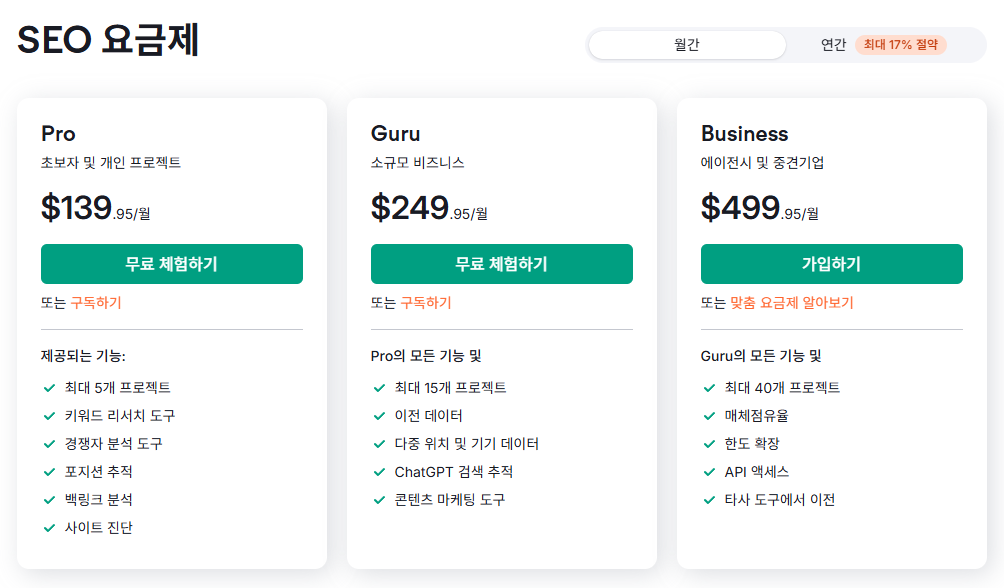Screen dimensions: 1004x588
Task: Open 구독하기 link under Pro
Action: coord(96,303)
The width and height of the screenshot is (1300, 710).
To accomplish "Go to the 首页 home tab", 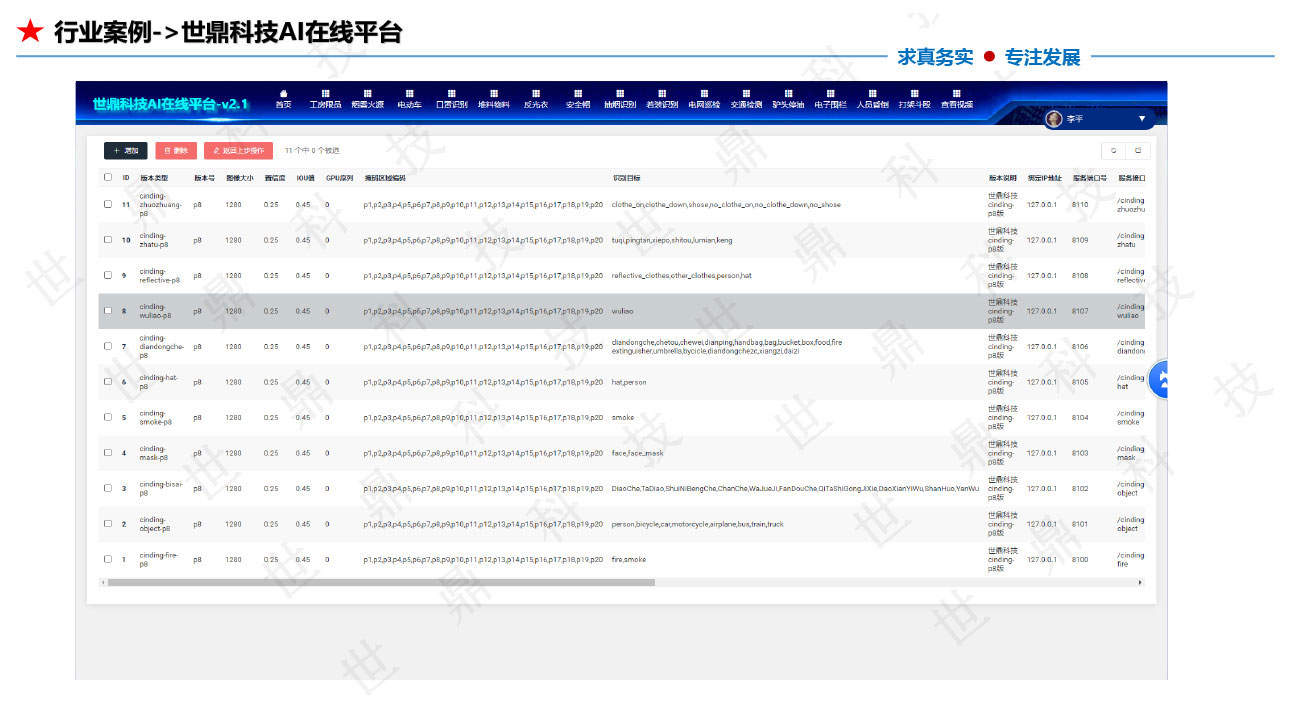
▬▬▬
### WORK REQUIRED
Keep pictures out and return the lines from the one containing "The width and" through the end of the listing, both included, character for character.

### RESULT FOR THIS EXERCISE
The width and height of the screenshot is (1300, 710).
To accomplish "Go to the 首页 home tab", 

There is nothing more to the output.